PROBLEMS AND TASKS:
a: According to the post below on Catholic belief in the Real Presence, why did the writer's seminary class shrink between 1976 and 1979? Answer in one to three sentences.
b: In the post below on Catholic belief in the Real Presence, what share of Catholics does the Pew Research Center say agree that the Eucharist is the body and blood of Christ?

begin SELECTED TEXT

HERE IS THE REASON WHY 70% OF CATHOLICS DON’T BELIEVE IN THE REAL PRESENCE OF CHRIST AS HE TEACHES

Father Thomas Reese’s rhetoric in this National Chismatic Reporter article is what has led to the poor state of faith in the Church today. This is 1970’s theology and apologetics that I was taught in a seminary that refused adoration of the Blessed Sacrament as well as Benediction and placed the tabernacle in a side chapel and if anyone went there to pray they were immediately suspect.

My seminary class which was about 60 men in the fall of 1976 was only 23 in 1979 in part due to the progressive theology/ideology of those three years. Imparting this crap on the laity has accomplished the same goal!

Father Reese grow up, wake up and stop this crap. And the problem isn’t just catechesis, it is catechesis of the kind Reese spews wedged in 1970 as well as the entrenched manner in which the Ordinary Form of the Mass is celebrated today:

The Eucharist is about more than Christ becoming present 



There has been a lot of clerical hand-wringing of late about Catholics who don’t believe what the church teaches about Christ’s presence in the bread and wine of the Eucharist. According to the Pew Research Center, only one-third of Catholics agree that the Eucharist is the body and blood of Christ. Almost 70 percent believe that during Mass, the bread and wine used in Communion "are symbols of the body and blood of Jesus Christ."

end SELECTED TEXT
begin RAW DATA

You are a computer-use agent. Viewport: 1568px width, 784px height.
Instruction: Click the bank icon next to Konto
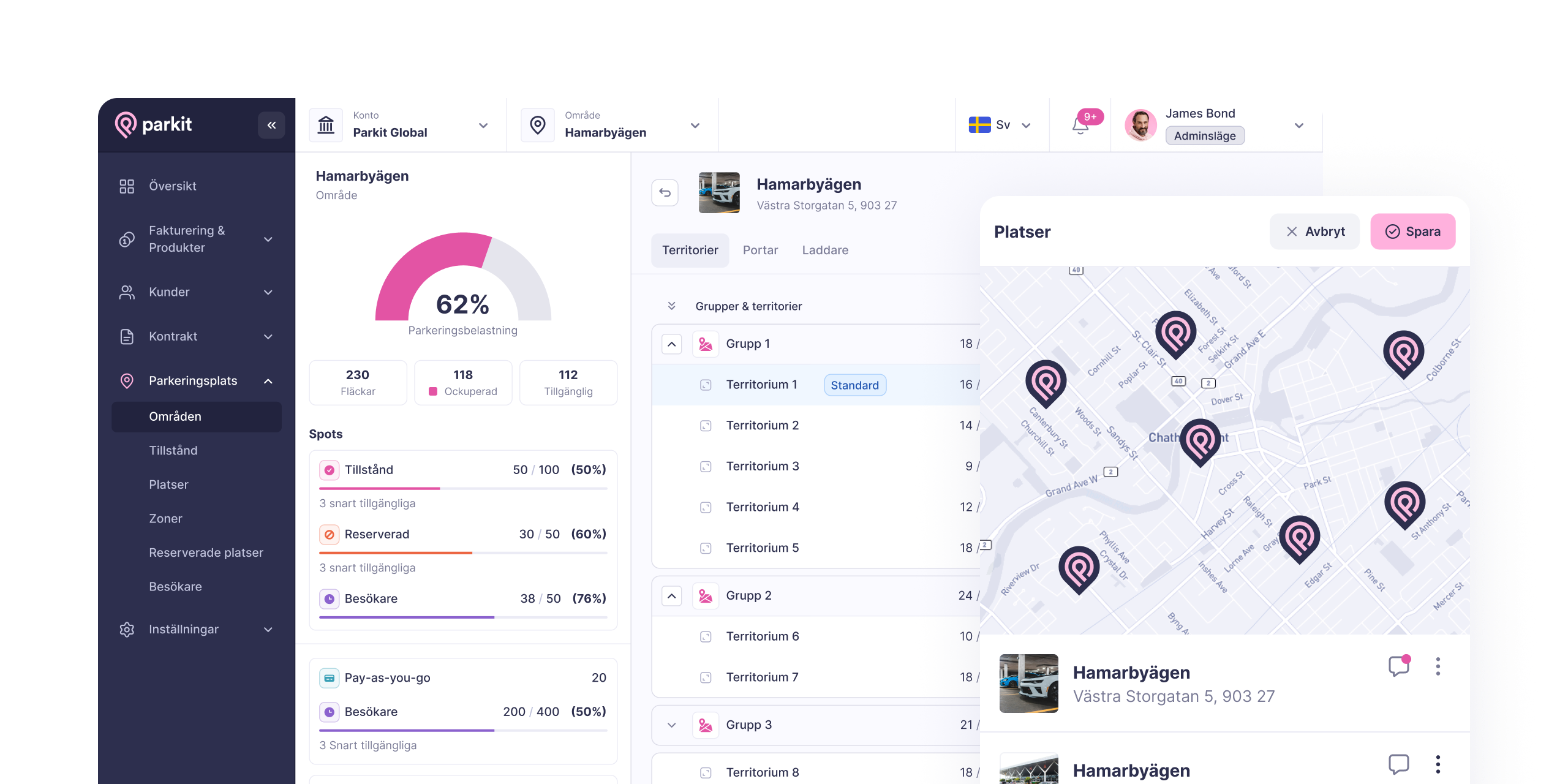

end RAW DATA

CORRECT ANSWERS:
a: The class went from about 60 men in the fall of 1976 to only 23 in 1979. The writer attributes this in part to the progressive theology and ideology taught during those three years.

b: Only one-third.